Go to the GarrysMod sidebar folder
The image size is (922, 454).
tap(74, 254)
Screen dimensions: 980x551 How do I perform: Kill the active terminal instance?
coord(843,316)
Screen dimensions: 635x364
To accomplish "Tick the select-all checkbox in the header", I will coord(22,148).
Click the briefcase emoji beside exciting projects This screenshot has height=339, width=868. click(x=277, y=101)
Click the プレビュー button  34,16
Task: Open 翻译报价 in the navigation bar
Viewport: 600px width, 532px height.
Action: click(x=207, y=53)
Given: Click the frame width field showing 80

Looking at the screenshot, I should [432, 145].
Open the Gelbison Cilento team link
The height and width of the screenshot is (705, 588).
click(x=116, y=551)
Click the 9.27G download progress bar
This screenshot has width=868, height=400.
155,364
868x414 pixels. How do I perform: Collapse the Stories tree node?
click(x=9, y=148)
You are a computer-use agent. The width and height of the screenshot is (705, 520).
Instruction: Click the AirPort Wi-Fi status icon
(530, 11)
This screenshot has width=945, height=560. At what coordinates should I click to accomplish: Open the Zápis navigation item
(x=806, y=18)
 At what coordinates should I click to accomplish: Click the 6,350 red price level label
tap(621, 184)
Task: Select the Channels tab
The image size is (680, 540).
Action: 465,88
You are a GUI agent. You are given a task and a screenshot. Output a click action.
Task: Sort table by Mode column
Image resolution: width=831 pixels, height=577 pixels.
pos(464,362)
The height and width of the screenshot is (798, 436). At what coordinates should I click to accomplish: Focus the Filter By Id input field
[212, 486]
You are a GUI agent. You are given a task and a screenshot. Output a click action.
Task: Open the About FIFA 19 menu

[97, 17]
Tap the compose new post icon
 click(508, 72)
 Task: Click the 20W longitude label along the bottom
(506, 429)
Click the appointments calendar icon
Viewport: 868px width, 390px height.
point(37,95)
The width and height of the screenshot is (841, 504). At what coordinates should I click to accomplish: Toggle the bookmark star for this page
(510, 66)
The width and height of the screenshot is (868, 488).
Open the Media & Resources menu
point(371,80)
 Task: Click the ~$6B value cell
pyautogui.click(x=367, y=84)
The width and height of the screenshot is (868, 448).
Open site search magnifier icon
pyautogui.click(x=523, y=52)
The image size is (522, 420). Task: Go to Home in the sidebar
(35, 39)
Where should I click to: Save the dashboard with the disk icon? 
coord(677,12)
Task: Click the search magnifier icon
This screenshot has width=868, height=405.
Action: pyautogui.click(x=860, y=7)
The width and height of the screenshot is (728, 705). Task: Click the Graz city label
--- --- ---
Return the listing. Match it exactly.

Go to the GarrysMod sidebar folder
The image size is (922, 454).
tap(74, 254)
Screen dimensions: 980x551 How do I perform: Kill the active terminal instance?
coord(843,316)
Screen dimensions: 635x364
To accomplish "Tick the select-all checkbox in the header", I will coord(22,148).
Click the briefcase emoji beside exciting projects This screenshot has height=339, width=868. click(x=277, y=101)
Click the プレビュー button  34,16
Task: Open 翻译报价 in the navigation bar
Viewport: 600px width, 532px height.
Action: click(x=207, y=53)
Given: Click the frame width field showing 80

Looking at the screenshot, I should [432, 145].
Open the Gelbison Cilento team link
The height and width of the screenshot is (705, 588).
click(x=116, y=551)
Click the 9.27G download progress bar
This screenshot has width=868, height=400.
155,364
868x414 pixels. How do I perform: Collapse the Stories tree node?
click(x=9, y=148)
You are a computer-use agent. The width and height of the screenshot is (705, 520).
Instruction: Click the AirPort Wi-Fi status icon
(530, 11)
This screenshot has width=945, height=560. At what coordinates should I click to accomplish: Open the Zápis navigation item
(x=806, y=18)
 At what coordinates should I click to accomplish: Click the 6,350 red price level label
tap(621, 184)
Task: Select the Channels tab
The image size is (680, 540).
Action: 465,88
You are a GUI agent. You are given a task and a screenshot. Output a click action.
Task: Sort table by Mode column
Image resolution: width=831 pixels, height=577 pixels.
pos(464,362)
The height and width of the screenshot is (798, 436). At what coordinates should I click to accomplish: Focus the Filter By Id input field
[212, 486]
You are a GUI agent. You are given a task and a screenshot. Output a click action.
Task: Open the About FIFA 19 menu

[97, 17]
Tap the compose new post icon
 click(508, 72)
 Task: Click the 20W longitude label along the bottom
(506, 429)
Click the appointments calendar icon
Viewport: 868px width, 390px height.
point(37,95)
The width and height of the screenshot is (841, 504). At what coordinates should I click to accomplish: Toggle the bookmark star for this page
(510, 66)
The width and height of the screenshot is (868, 488).
Open the Media & Resources menu
point(371,80)
 Task: Click the ~$6B value cell
pyautogui.click(x=367, y=84)
The width and height of the screenshot is (868, 448).
Open site search magnifier icon
pyautogui.click(x=523, y=52)
The image size is (522, 420). Task: Go to Home in the sidebar
(35, 39)
Where should I click to: Save the dashboard with the disk icon? 
coord(677,12)
Task: Click the search magnifier icon
This screenshot has width=868, height=405.
Action: pyautogui.click(x=860, y=7)
The width and height of the screenshot is (728, 705). Task: Click the Graz city label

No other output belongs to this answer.